[WORK REQUIRED]: Every line from the line containing "Click the Toncoin" through the final line below is to be repeated exactly; no other line is.

(Recorded data)
++++++++++++++++++++

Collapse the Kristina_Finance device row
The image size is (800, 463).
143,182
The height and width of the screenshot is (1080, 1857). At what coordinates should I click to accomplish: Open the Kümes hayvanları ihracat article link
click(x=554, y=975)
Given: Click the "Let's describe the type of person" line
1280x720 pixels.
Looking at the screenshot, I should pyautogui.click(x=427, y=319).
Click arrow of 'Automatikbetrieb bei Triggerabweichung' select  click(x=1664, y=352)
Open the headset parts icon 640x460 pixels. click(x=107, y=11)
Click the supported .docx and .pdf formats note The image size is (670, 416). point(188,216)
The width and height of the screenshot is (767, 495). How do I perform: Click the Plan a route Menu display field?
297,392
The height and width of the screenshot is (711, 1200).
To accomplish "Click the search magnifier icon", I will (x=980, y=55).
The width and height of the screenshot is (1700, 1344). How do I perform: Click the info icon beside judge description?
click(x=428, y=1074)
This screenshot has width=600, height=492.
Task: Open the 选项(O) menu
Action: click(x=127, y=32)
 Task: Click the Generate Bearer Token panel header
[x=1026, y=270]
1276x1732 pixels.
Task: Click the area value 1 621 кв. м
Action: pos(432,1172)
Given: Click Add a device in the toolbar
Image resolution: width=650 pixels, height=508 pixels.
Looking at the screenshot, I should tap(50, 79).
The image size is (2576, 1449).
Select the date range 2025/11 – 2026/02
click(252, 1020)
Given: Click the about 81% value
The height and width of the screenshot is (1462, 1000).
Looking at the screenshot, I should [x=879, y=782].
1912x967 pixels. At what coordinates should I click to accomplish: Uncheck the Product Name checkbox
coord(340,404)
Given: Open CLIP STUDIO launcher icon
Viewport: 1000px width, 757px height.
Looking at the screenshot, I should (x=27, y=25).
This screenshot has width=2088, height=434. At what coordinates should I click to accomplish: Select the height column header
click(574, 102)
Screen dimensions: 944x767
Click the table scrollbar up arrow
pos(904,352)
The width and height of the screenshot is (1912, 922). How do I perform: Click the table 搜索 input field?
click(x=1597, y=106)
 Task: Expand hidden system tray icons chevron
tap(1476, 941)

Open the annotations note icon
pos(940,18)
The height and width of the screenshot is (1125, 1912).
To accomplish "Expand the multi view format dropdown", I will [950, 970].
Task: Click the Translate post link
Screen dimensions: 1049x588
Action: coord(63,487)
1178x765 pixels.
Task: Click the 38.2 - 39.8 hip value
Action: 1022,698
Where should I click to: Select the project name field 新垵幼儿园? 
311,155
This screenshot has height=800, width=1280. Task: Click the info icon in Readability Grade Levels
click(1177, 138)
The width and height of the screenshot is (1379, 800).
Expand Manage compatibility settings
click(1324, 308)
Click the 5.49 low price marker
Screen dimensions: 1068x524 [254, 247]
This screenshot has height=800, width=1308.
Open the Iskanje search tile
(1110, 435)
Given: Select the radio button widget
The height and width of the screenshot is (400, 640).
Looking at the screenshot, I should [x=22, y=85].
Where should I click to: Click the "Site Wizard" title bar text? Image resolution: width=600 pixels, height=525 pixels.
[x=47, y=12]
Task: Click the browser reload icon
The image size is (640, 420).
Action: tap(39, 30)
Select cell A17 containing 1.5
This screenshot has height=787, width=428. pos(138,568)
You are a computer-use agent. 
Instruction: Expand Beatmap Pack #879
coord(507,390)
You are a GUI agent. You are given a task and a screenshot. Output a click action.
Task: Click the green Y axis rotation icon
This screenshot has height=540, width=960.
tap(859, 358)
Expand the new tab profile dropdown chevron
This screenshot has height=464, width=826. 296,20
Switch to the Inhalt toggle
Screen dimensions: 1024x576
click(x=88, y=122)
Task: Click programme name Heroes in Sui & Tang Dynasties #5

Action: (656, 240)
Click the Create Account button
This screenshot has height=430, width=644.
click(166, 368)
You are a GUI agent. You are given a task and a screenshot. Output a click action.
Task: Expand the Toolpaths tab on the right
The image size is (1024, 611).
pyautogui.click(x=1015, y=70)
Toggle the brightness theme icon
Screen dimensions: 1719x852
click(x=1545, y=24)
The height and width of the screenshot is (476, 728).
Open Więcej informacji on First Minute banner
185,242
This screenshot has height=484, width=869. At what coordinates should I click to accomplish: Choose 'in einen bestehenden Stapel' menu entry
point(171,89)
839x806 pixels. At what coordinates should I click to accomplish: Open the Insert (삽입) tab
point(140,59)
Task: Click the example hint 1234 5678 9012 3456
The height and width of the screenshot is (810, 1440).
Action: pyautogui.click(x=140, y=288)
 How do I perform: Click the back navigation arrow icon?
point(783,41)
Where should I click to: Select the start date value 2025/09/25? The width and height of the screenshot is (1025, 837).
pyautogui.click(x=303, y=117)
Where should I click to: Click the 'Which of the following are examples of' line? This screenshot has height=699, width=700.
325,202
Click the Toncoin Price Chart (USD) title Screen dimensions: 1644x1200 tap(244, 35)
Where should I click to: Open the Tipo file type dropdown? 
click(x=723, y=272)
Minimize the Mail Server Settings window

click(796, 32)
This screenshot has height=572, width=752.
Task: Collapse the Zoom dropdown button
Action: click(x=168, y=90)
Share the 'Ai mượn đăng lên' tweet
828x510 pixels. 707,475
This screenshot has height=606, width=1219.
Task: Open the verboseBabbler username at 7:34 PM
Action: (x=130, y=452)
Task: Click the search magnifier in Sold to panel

++++++++++++++++++++

[THE COMPLETED TASK]:
Click the Toncoin Price Chart (USD) title Screen dimensions: 1644x1200 tap(244, 35)
Where should I click to: Open the Tipo file type dropdown? 
click(x=723, y=272)
Minimize the Mail Server Settings window

click(796, 32)
This screenshot has height=572, width=752.
Task: Collapse the Zoom dropdown button
Action: click(x=168, y=90)
Share the 'Ai mượn đăng lên' tweet
828x510 pixels. 707,475
This screenshot has height=606, width=1219.
Task: Open the verboseBabbler username at 7:34 PM
Action: (x=130, y=452)
Task: Click the search magnifier in Sold to panel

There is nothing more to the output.